> Input material:
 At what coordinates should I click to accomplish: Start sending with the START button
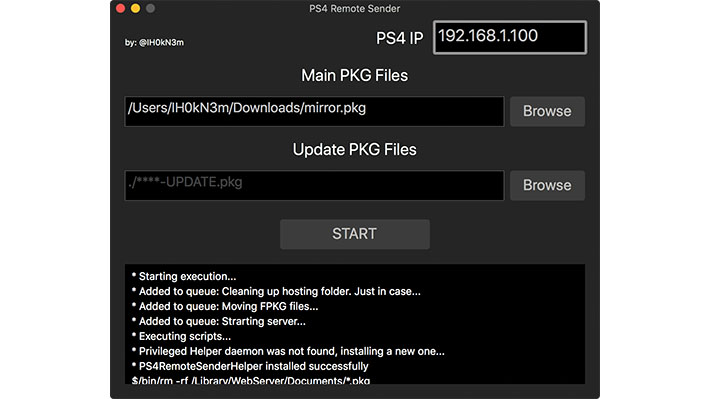point(355,234)
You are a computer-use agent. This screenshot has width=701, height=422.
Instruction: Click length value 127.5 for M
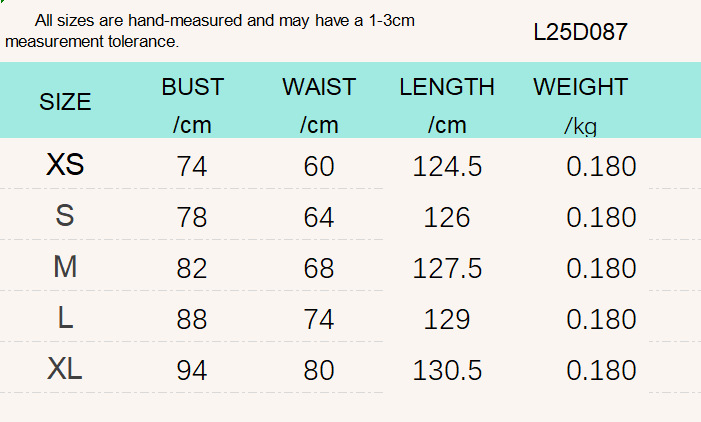pos(447,269)
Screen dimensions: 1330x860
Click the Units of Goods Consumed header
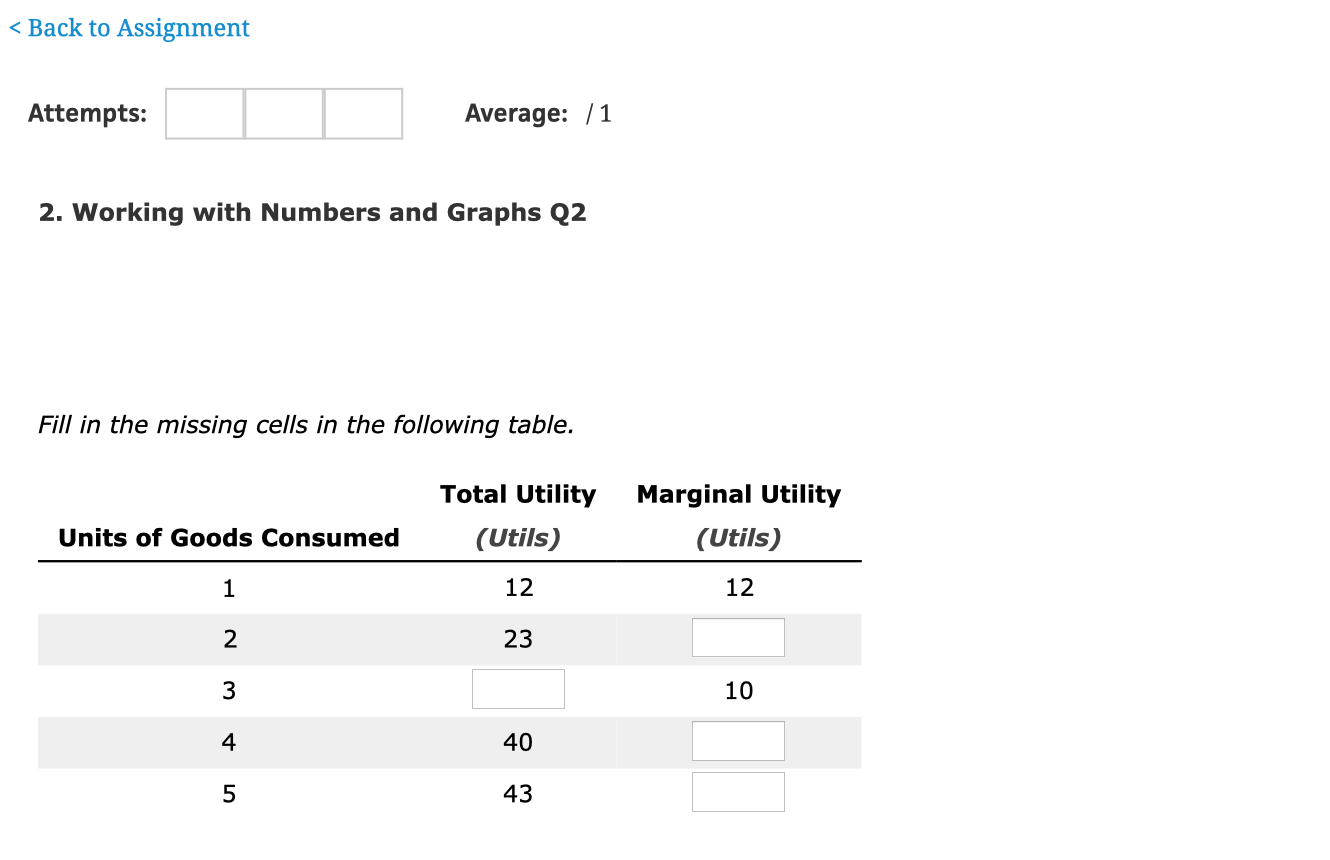(x=229, y=538)
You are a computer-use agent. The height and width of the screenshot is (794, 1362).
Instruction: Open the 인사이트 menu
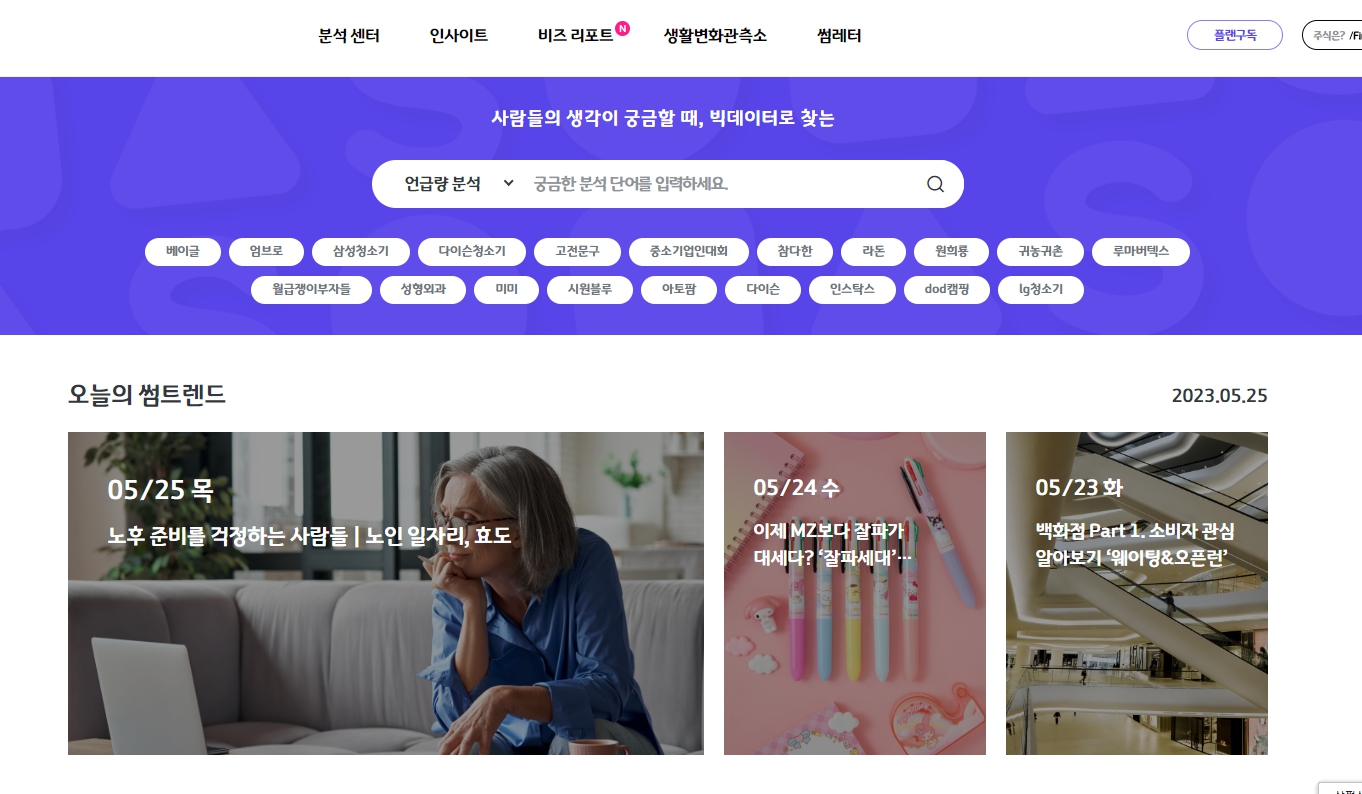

> How to complete this task: What is needed is an exact transcription of every entry, minus the pictures.

> Your solution:
 At what coordinates should I click to accomplish: Start sending with the START button
point(355,234)
You are a computer-use agent. This screenshot has width=701, height=422.
Instruction: Click length value 127.5 for M
pos(447,269)
Screen dimensions: 1330x860
Click the Units of Goods Consumed header
(x=229, y=538)
You are a computer-use agent. The height and width of the screenshot is (794, 1362).
Instruction: Open the 인사이트 menu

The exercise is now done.